4. Homework assignments reminder (5 minutes)

· By Friday 7 May, EPDP Team to review proposed feasibility of unique contacts write up for Initial Report. Please provide comments, suggestions and proposed edits in the form of comments.

· By Friday 7 May, EPDP Team to review updated version of legal/natural guidance write up and indicate which aspects, if any, your group cannot live with for inclusion in the Initial Report.

· By Friday 7 May, GAC and RrSG Team to review updated version of write up and to indicate to EPDP Team if GAC updated proposal and RrSG table, respectively, need to be included, where it would be included and what aspects it would cover that are currently not addressed in the write up.
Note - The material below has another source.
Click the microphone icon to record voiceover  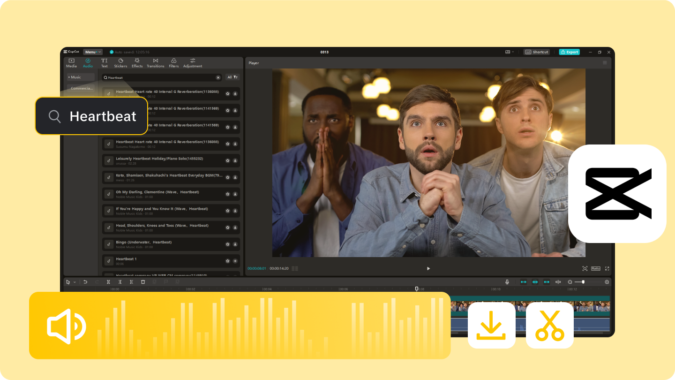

Please provide your response via the mailing list.

5. Wrap and confirm next EPDP Team meeting (5 minutes):

EPDP Team Meeting #21 Tuesday 11 May at 14.00 UTC
Confirm action items

Confirm questions for ICANN Org, if any

^{^[1]} Note that the confirmation that only non-personal data is provided could also happen at a later point in time. However, until the Registrant confirms that no personal data is present in the registration data, the Registrar does not set the registration data to automated disclosure.

^{^[2]} Note, the implementation of EPDP Phase 1, recommendation #12 (Organization Field) may facilitate the process of self-identification.

^{^[3]} Per the guidance provided by Bird & Bird, “this verification method is advisable, and will help reduce risk. That risk reduction will be greatest if there is a reasonable grace period within which the objection can be lodged, before the data in question is published in the Registration Data” and “requiring an affirmative response to verification mailings seems over-cautious, unless and until studies show that the measures adopted are failing to keep very substantial amounts of personal data out of published Registration Data. However, if a verification email “bounces” (i.e. a Contracting Party knows it was not delivered), then it would be better if publication does not proceed”.

^{^[4]} Per the guidance provided by Bird & Bird, “a company registration number may be another means of verifying legal personhood”.